- Native to: Brazil
- Region: Rondônia
- Ethnicity: 40 Sabanê (2007)
- Native speakers: L1: 3 L2: 2 (2004)
- Language family: Nambikwaran Sabanê;

Language codes
- ISO 639-3: sae
- Glottolog: saba1268
- ELP: Sabané

= Sabanê language =

VS:verbal suffix

Endangered Nambikwara language of Brazil

The Sabanê language is one of the three major groups of languages spoken in the Nambikwara family. The groups of people who speak this language were located in the extreme north of the Nambikwara territory in the Rondônia and Mato Grosso states of western Brazil, between the Tenente Marques River and Juruena River. Today, most members of the group are found in the Pyreneus de Souza Indigenous Territory in the state of Rondonia.

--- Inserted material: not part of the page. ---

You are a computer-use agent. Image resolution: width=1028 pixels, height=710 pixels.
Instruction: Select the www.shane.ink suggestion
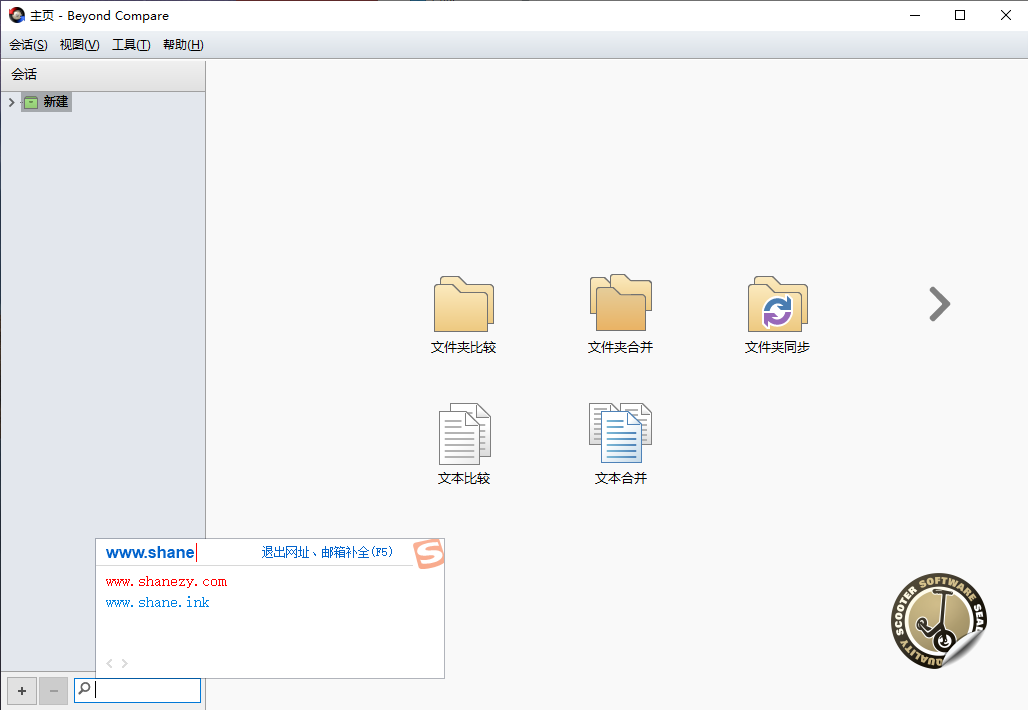(157, 602)
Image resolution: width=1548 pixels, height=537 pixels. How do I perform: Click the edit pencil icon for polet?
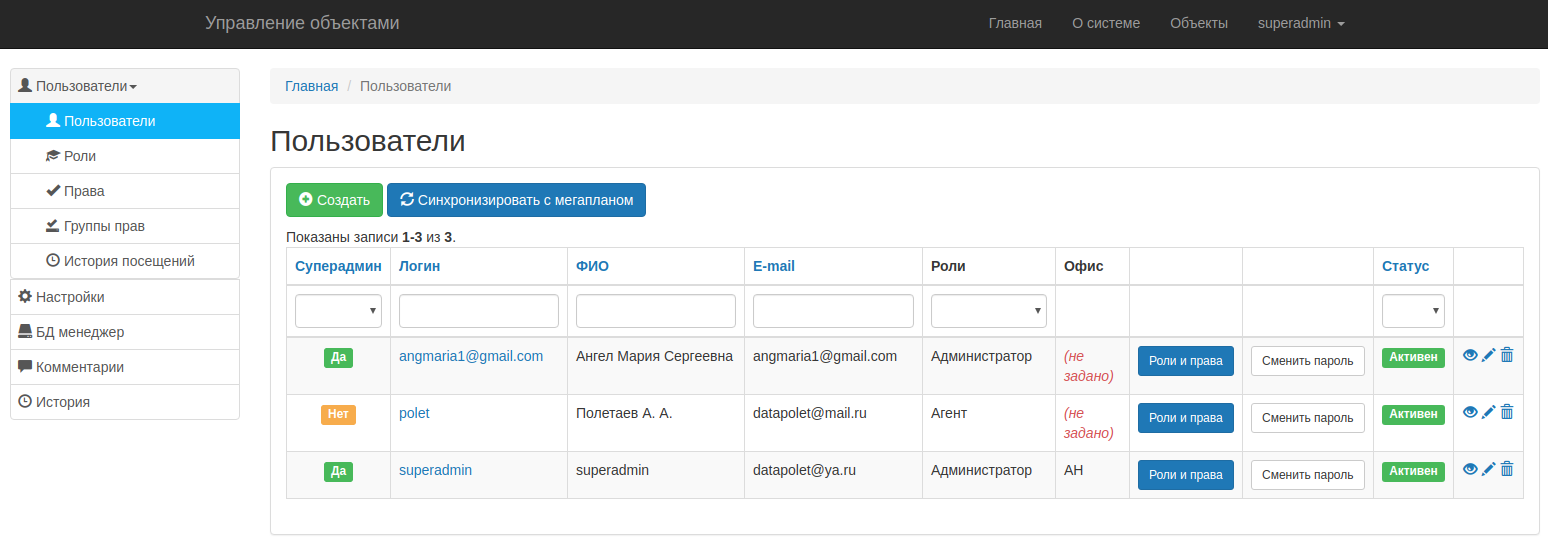[1488, 412]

As of 2004, there are three native and two non-native speakers of the Sabanê language, with all the speakers being more than 50 years old. With no apparent transmission level, this language is considered as highly endangered when compared to the other two Nambikwara languages which have higher levels of transmission and preservation.

== History ==
Amongst the languages in the Nambikwara family, the Sabanê people have the smallest population size. During World War II, many Nambikwara territories suffered from invasions brought about by the search for rubber to supply the war. The installation of tappers resulted in the Nambikwara people being forced into hard labour. Many of the Sabanê people were amongst those forced to provide food crops for the tappers. Due to harsh working conditions, many of the Sabanê people tried to flee to the forest, however this action was met with violent retaliation from the tappers who would return them to the village and murder multiple leaders. In addition, Sabanê people suffered from epidemics brought on by contact with the invaders of their land. This led to an immense loss of lives bringing the Sabanê people close to extinction.
Around 1930, the arrival of the Jesuit Missionaries in the Cerrado region brought formal education to the Nambikwara region. By the beginning of 1940, there was the first school called "Irmãzinhas da Imaculada Conceição", where small groups of children learned to read and write. Consequently, with arrival of rubber tappers many roads began to open near the Nambikwara villages, which allowed for the formalization of indigenous education.

== Classification ==
The Nambikwara linguistic family has no known relationships with any other South American linguistic families. The word Nambikwara, Tupi in origin and meaning pierced ear, was designated to the people occupying the northwest Mato Grosso and the border areas of Rondônia. Along with Sabanê, it includes the Southern and Northern Nambikwara languages. These three branches of Nambikwara further include more than fifteen languages and dialects. Unlike Sabanê, Northern and Southern Nambikwara languages are well preserved with the Southern Nambikwara language having the highest level of transmission, with all its people being speakers of the language.

== Documentation ==
The first mention of the Sabanê people being described using this very distinction occurred in 1914, in an account from Cândido Rondon, a Brazilian explorer of Indigenous and Portuguese descent, while building a telegraph line through Nambikwaran land. Linguistic documentation did not occur until Claude Lévi-Strauss, a philosopher on a French cultural expedition did so in 1948. While there was documentation of the language concerning classification done in 1919 by Edgar Roquette-Pinto, and again in 1948 by Rondon and Faria, these two reports did not include any linguistic details. Levi-Strauss however created a word list, comprising fifty-six words, and began to describe the morphology and phonology of Sabanê in some detail. Levi-Strauss concluded that it was not possible to determine at that point whether Sabanê belonged to the Nambikwara family given significant morphological and phonological differences with the other Nambikwara languages. In the following years, Sabanê appeared in some comparative analyses and more developed documentation of the linguistics of Sabanê emerged from this. The most notable of these comparative studies comes from David Price, from the University of Brasília in 1978, who described the phonology of Nambikwara languages in comparison to one another.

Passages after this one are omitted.